I felt flushed with heady arousal as I went to my knees. I'd not crawled in years, not even been on my hands and knees on the floor but for an occasional moment while cleaning around the house. I moved cautiously forward. To crawl now like this, to Peter with my eyes obediently down, made me tremble with excitement. How must I look to him, his lovely young bride in my pristine white lingerie, crawling to him on hands and knees? I knew he must have a perfect view of my breasts and I arched my back gently, willing myself to present more fully to him, hoping he liked what he saw. The few feet between us seemed to take an exquisite eternity to crawl across. I willed myself to go slowly, which was a terribly difficult undertaking for I wanted more than anything to scamper over and kneel at Peter's feet. But that wouldn't do. Not at all.
And so I crawled.
"So obedient," Peter chuckled. When I was but a couple feet from him he stopped me. I hesitated, almost forgetting myself again and looking up. Without a word he rose and stood towering over me. He touched my hair gently, and my cheek, and then as I knelt there before him, my eyes on the floor, he began to circle me slowly. Once, twice, and soon a slow third time. I stared down at his feet when he was in front of me, and held my breath when he was behind. He spoke not a word. What was he thinking? Why didn't he say something? I wanted desperately to know what was on his mind. I wanted more than anything to look up, to see what was in his eyes. This wasn't fair. How could he expect me to keep my head bowed, to keep my eyes down? It was only natural that I should want to look up into his. But then, perhaps that's why he wanted otherwise. Perhaps this was but a test.

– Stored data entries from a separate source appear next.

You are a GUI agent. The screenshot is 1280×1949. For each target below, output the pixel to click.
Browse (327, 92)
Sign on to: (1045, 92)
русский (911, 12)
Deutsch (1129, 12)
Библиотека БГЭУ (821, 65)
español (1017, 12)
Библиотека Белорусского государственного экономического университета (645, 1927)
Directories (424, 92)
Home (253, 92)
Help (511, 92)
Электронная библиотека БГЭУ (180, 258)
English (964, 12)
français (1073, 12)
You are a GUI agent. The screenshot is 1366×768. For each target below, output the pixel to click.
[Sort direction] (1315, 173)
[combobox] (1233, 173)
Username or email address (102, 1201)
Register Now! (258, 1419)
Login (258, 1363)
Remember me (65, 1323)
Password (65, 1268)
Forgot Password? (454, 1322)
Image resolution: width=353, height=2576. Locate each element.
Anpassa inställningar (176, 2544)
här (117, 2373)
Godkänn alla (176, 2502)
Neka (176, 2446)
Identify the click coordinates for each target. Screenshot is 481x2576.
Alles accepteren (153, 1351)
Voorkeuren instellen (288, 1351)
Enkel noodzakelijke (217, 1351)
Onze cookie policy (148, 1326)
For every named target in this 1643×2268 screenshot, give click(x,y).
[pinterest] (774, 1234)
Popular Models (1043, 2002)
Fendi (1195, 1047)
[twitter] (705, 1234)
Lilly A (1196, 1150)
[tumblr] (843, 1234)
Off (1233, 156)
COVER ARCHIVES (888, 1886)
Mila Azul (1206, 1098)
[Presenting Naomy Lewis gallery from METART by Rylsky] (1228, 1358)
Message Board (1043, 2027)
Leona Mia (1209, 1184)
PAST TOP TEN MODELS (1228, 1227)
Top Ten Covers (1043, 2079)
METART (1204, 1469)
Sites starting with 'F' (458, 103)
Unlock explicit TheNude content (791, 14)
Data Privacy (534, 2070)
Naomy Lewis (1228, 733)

On his third circle around me Peter slowed, and then suddenly he knelt down behind me, his lips so close to my ear that I could feel the tickle of his breath.
"I wonder, Catherine," he murmured, "if you really know what you've gotten yourself into. If you have any idea what you've begun."
His words sent a stab of excitement coursing through me. I was still tingling when suddenly he drew my arms behind me. Cold hard steel encircled my wrists, tightening with soft clicks. The cuffs! I'd not even realized he had picked them up. As I tugged gently at my new bonds, my heart racing, he touched my shoulders, my arms, and then suddenly he was reaching around and cupping my naked breasts from behind. It seemed a stolen, delightfully illicit caress, coming as it did while I was so suddenly helpless to defend myself. One of his hands drifted lower, between my legs, and I trembled as he nudged aside the delicate 'V' front of my thong panties and felt with his fingers. He chuckled softly, as if amused by what he found there.
"You're excited by this, aren't you Catherine? You really do want this, to be on your knees and helpless before me. To have me use you as I like." He nibbled my earlobe, his voice husky. "To be defenseless to my whims."
I couldn't answer, couldn't even nod. I felt breathless and wetter than ever before.
It was the cold steel encircling my wrists, and the insinuation in Peter's words. I was completely and helplessly at his mercy, and for that I trembled. This was ten times more delicious than I'd ever imagined. A hundred times, even. I was so excited, and Peter's gently stroking fingers so delicious, that when he drew his hand away I groaned in frustration.